On God, Culture and Social Justice

Archive for the tag “algeria”

When You Stop Fearing, Fear Loses its Grip

In authoritarian states  people are ruled by fear. You’re told there is a king and if you challenge the king, you’ll die. And since people like to live in peace and stay alive,  they shut up about the king until it becomes unbearable.

As they say, we will only change when the pain of status quo is greater than the pain of change.

When people have had enough and decide they’re not afraid anymore, revolutions happen. Thousands upon thousands on the Tahrir square demonstrating. People taking up arms in Libya. Christians in Algeria saying, fine if you want to imprison us, build a bigger prison.

They refuse to be ruled by fear and fear loses its grip. Just like that.

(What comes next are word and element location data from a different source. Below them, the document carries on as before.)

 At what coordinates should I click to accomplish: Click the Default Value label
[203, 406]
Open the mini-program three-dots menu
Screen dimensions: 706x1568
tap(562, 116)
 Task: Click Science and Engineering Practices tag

The Bible says fear not for every day of the year. The only good fear the good book talks about is the fear of God. For Christians you could define fear Biblically:  fearing people more than fearing God. When we see the people and circumstances around us as greater than God, we’re in distress. But when the tables are turned and we see a good God absolutely in charge, fear is expelled. We’re more afraid of Him than of others. It is liberating to know that ultimately, whatever happens God knows what he is doing and nothing, no thing, can happen without him seeing it.

The Weight of Calling

French monks lead a quiet life in the Atlas mountains of Algeria, until a band of terrorists arrive. Based on a true story the French film, Des hommes et des dieux, paints unhurriedly a picture of the decision the monks have to make. Namely, to stay and face likely death or to leave, but to what?

In a slow moving, reflective and beautiful way the film describes the peaceful life these Christian monks live side by side with their Muslim neighbors. This has been (and is) the reality in many countries, until war or extremism breaks out and cuts divisions hard to bridge. In a moving scene the monks reveal their plans of escape, saying they are like birds on a branch. A Muslim lady from the village responds, you can’t leave. We are like the birds and you are the branch, you carry us.

This tips the scales towards staying.  Many of them have to go back to their original calling of becoming monks, and of becoming followers of Jesus. They gave up their lives already then.

The film is moving in its portrayal of making a heavy choice, weighing the pros and the cons and still making the tough call of staying, of risking ones life. Then when the inevitable happened, they were ready.

In the face of violence and hatred, they had peace and faith. They were true heroes, who willingly laid down their lives for the sake of a greater cause. Who can argue with that?